Samuel Sternberg, Ph.D., has been interested in methods to edit, splice, and integrate DNA since earning his doctorate with CRISPR pioneer Jennifer Doudna, Ph.D. After starting his own lab at Columbia, Sternberg became increasingly interested in so-called retroelements, genetic material that is inserted into a genome after being reverse-transcribed from RNA by an enzyme called a reverse transcriptase.
A well-known example is HIV, which uses reverse transcription to insert its DNA into host genomes. This flaunts what’s known as the central dogma of molecular biology—that DNA in genes is transcribed into RNA, which is then translated into proteins.

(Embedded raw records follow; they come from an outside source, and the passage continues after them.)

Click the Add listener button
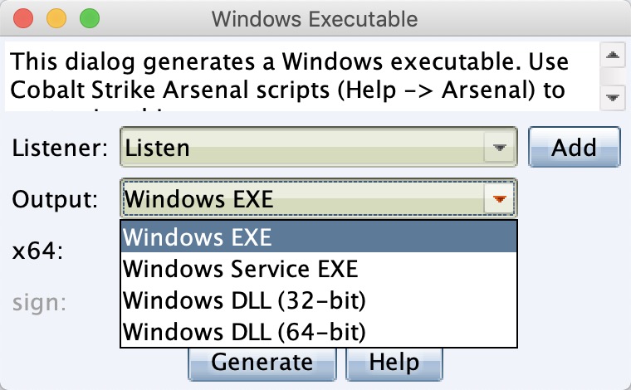[575, 147]
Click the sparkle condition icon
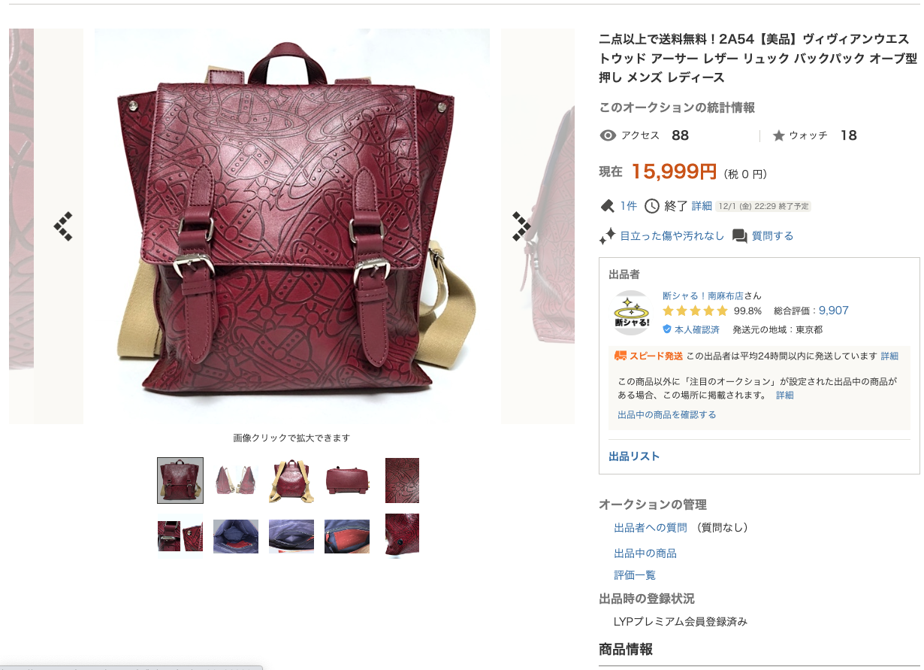Viewport: 924px width, 670px height. 607,235
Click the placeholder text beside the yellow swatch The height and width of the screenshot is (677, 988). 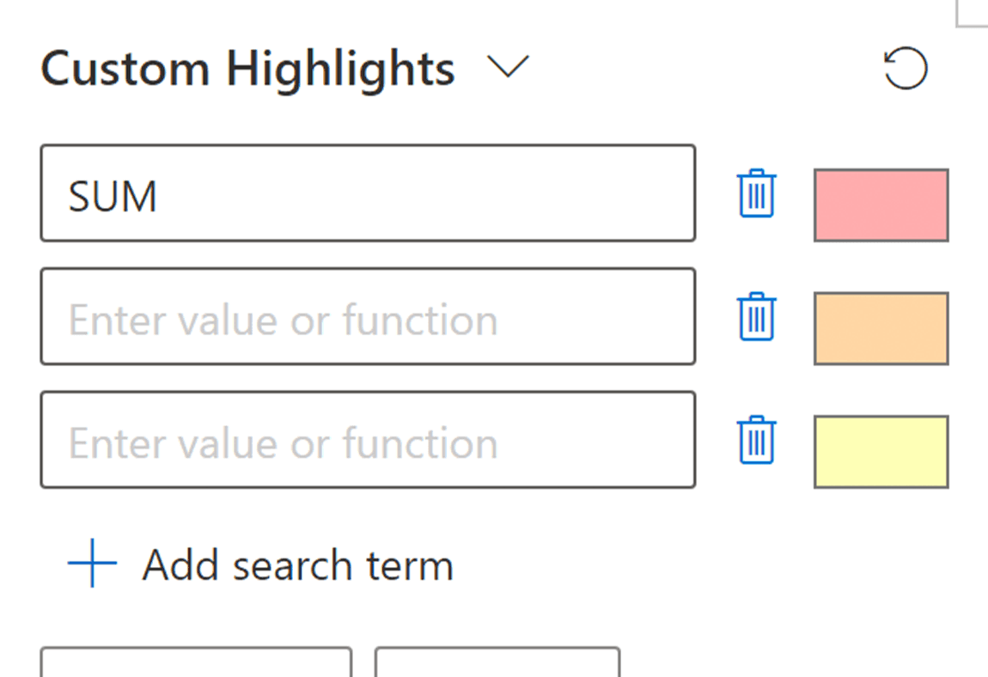pyautogui.click(x=283, y=444)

When Stephen Tang joined the lab as a graduate student, Sternberg gave him a broad assignment. “The pitch, really, when I started my Ph.D., was go find something interesting about retroelements,” Tang told Fierce in a joint interview with Sternberg.
“And since it was that broad of a pitch, it seems like the most interesting thing would be in something that the field knew nothing about.”
He decided to look into a poorly studied group of reverse transcriptases in bacteria, fittingly called the Unknown Group, which had recently been implicated in defense systems against viral infections.
To figure out what these defense-associated reverse transcriptases (DRTs) are doing, Tang needed to catch them in the act. He burst open cells of the bacteria Klebsiella pneumoniae and targeted a known DRT enzyme, KpnDRT2, with a tag protein that allowed him to separate the reverse transcriptase from other cell contents, as if he’d glued a magnet onto them. Because reverse transcriptases create new DNA from an RNA template, both molecules were bound to the tagged KpnDRT2, and Tang could sequence them to figure out what the enzyme was making.
“The most surprising thing that we noticed was that if you took this piece of DNA and looked closely at the sequence, you would see all of the necessary components for a gene,” Tang said.
This gene, called neo, in turn is translated into a protein that defends the cell against viruses (Tang and Sternberg aren’t sure how yet). Neo exists only in this free-floating form, not in the genome; even if you sequenced every single bit of DNA in the bacteria’s genome, you wouldn’t ever find neo or any sign of the protein it creates.
“The cell makes a proto-version of the gene all the time,” Sternberg said. “But it's only upon infection by the virus that it makes the full form, that makes it double-stranded, and then everything kicks off.”
Oddly, the reverse transcriptase that makes neo can somehow jump from the end of the RNA template back to the beginning, repeating the process over and over again. This means that neo, and the protein that it makes, can come in a variety of sizes—potentially even challenging the recently crowned largest protein ever.
“We know of more than a hundred antiphage systems now, and we believe there are thousands out there to discover and characterize,” Bernheim said. “Each of these systems could encode an original and/or novel molecular mechanism such as this one.”
Tang has since found evidence for neo-like genes in other bacteria, but how widespread this phenomenon is remains to be seen. “We're really fascinated with this idea that we might find other ephemeral genes in other contexts by using the tricks and the approaches that [Tang] developed,” Sternberg said.
Reverse transcriptases are common across the tree of life, including in humans. Who knows how many of them might be making ephemeral genes too?
“The fundamental question is, how much of a general rule of biology is this phenomenon?” Tang said. “Is this a one-off, amazing instance of this happening? Or could we rethink all of the fundamental principles of biology based on this discovery?”